L’activiste affirme par ailleurs que de nombreux prisonniers originaires d’autres pays africains seraient victimes de violences et de traitements discriminatoires de la part de certains gardiens de prison. Il évoque des actes de xénophobie qui, selon lui, toucheraient particulièrement les migrants africains détenus dans l’établissement.

Dans son message, Kemi Seba établit également un parallèle historique avec Nelson Mandela et Steve Biko, tous deux passés par le système carcéral sud-africain. Il estime que ces figures de la lutte contre l’apartheid « se retourneraient dans leur tombe » face aux conditions actuelles de détention qu’il décrit.

Pourquoi Kemi Seba est-il toujours détenu ?

Kemi Seba a été arrêté le 13 avril 2026 en Afrique du Sud. Les autorités sud-africaines lui reprochent notamment un séjour irrégulier sur leur territoire ainsi qu’une tentative de quitter clandestinement le pays en direction du Zimbabwe, en traversant le fleuve Limpopo. Il avait été interpellé en compagnie de son fils de 18 ans et d’un militant sud-africain.
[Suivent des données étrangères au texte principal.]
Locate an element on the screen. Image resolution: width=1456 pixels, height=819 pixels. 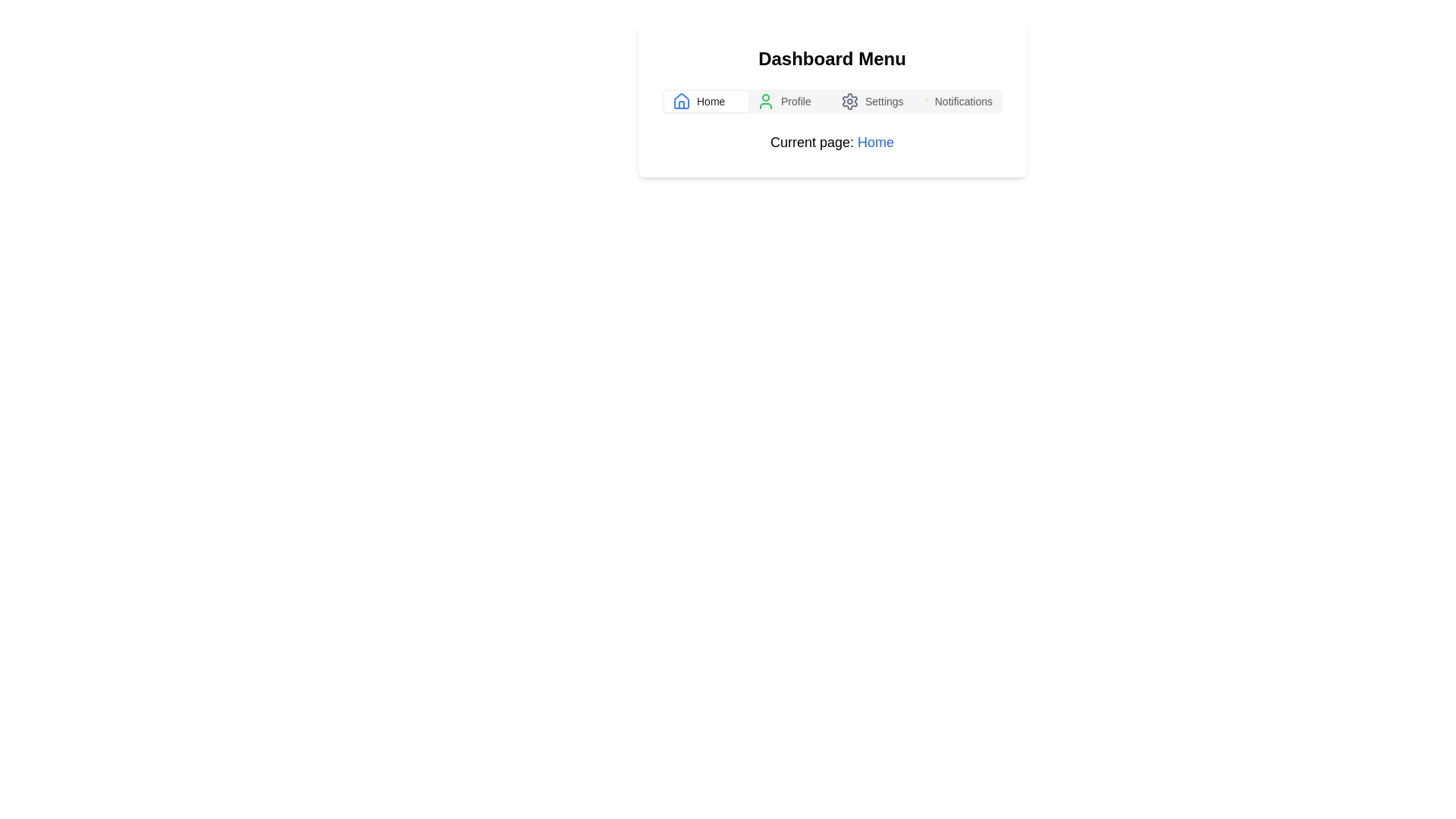
the 'Home' text label, which is styled in blue and located within the 'Current page: Home.' text structure in the 'Dashboard Menu.' is located at coordinates (876, 143).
Le parquet sud-africain s’est opposé à sa remise en liberté sous caution, estimant qu’il présente un risque de fuite. La justice examine également une demande d’extradition introduite par le Bénin.

Mandat d’arrêt et présumés projets d’attentats en Europe

À Cotonou, deux mandats d’arrêt internationaux ont été émis contre l’activiste. Les autorités béninoises le poursuivent notamment pour apologie de crime, incitation à la rébellion et soutien présumé à une tentative de coup d’État survenue en décembre 2025.

Par ailleurs, le parquet sud-africain affirme disposer d’éléments laissant supposer l’existence de projets d’attentats en Europe. Des allégations que la défense de Kemi Seba conteste catégoriquement.

En parallèle de ces procédures, l’activiste a introduit une demande d’asile politique en Afrique du Sud, estimant qu’il serait exposé à des persécutions en cas de retour au Bénin. Cette démarche contribue à prolonger l’examen de son dossier par la justice sud-africaine.